## Task to complete
Restate all of the data precisely, omitting nothing.

## Supplied material
-=-=-

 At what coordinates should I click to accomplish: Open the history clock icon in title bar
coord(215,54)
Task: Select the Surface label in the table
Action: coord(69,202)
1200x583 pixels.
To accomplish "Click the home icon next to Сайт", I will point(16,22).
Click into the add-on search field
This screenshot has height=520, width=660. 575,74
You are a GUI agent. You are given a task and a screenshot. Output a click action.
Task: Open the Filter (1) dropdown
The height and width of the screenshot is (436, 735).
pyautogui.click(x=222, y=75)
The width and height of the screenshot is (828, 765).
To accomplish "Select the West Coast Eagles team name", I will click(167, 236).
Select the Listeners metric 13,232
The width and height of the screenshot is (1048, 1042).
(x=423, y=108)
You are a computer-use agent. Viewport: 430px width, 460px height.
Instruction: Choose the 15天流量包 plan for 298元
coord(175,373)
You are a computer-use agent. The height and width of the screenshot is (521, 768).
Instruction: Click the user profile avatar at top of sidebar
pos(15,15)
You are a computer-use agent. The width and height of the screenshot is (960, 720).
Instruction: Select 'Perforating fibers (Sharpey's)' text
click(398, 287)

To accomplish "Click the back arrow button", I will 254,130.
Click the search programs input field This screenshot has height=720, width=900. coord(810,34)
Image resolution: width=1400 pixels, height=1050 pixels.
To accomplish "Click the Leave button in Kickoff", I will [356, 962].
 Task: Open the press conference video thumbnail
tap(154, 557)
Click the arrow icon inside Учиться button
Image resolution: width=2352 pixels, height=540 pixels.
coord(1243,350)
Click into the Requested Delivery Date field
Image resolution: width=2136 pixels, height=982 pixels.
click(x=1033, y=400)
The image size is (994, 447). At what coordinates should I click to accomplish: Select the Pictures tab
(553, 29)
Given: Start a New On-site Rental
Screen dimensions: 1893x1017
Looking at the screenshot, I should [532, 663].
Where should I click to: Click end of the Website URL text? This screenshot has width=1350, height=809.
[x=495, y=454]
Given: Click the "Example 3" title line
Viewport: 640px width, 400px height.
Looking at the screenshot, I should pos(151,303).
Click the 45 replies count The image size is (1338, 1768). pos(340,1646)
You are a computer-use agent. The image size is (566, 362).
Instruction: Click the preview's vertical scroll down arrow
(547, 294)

-=-=-

## Output of the exercise
 At what coordinates should I click to accomplish: Open the history clock icon in title bar
coord(215,54)
Task: Select the Surface label in the table
Action: coord(69,202)
1200x583 pixels.
To accomplish "Click the home icon next to Сайт", I will point(16,22).
Click into the add-on search field
This screenshot has height=520, width=660. 575,74
You are a GUI agent. You are given a task and a screenshot. Output a click action.
Task: Open the Filter (1) dropdown
The height and width of the screenshot is (436, 735).
pyautogui.click(x=222, y=75)
The width and height of the screenshot is (828, 765).
To accomplish "Select the West Coast Eagles team name", I will click(167, 236).
Select the Listeners metric 13,232
The width and height of the screenshot is (1048, 1042).
(x=423, y=108)
You are a computer-use agent. Viewport: 430px width, 460px height.
Instruction: Choose the 15天流量包 plan for 298元
coord(175,373)
You are a computer-use agent. The height and width of the screenshot is (521, 768).
Instruction: Click the user profile avatar at top of sidebar
pos(15,15)
You are a computer-use agent. The width and height of the screenshot is (960, 720).
Instruction: Select 'Perforating fibers (Sharpey's)' text
click(398, 287)

To accomplish "Click the back arrow button", I will 254,130.
Click the search programs input field This screenshot has height=720, width=900. coord(810,34)
Image resolution: width=1400 pixels, height=1050 pixels.
To accomplish "Click the Leave button in Kickoff", I will [356, 962].
 Task: Open the press conference video thumbnail
tap(154, 557)
Click the arrow icon inside Учиться button
Image resolution: width=2352 pixels, height=540 pixels.
coord(1243,350)
Click into the Requested Delivery Date field
Image resolution: width=2136 pixels, height=982 pixels.
click(x=1033, y=400)
The image size is (994, 447). At what coordinates should I click to accomplish: Select the Pictures tab
(553, 29)
Given: Start a New On-site Rental
Screen dimensions: 1893x1017
Looking at the screenshot, I should [532, 663].
Where should I click to: Click end of the Website URL text? This screenshot has width=1350, height=809.
[x=495, y=454]
Given: Click the "Example 3" title line
Viewport: 640px width, 400px height.
Looking at the screenshot, I should pos(151,303).
Click the 45 replies count The image size is (1338, 1768). pos(340,1646)
You are a computer-use agent. The image size is (566, 362).
Instruction: Click the preview's vertical scroll down arrow
(547, 294)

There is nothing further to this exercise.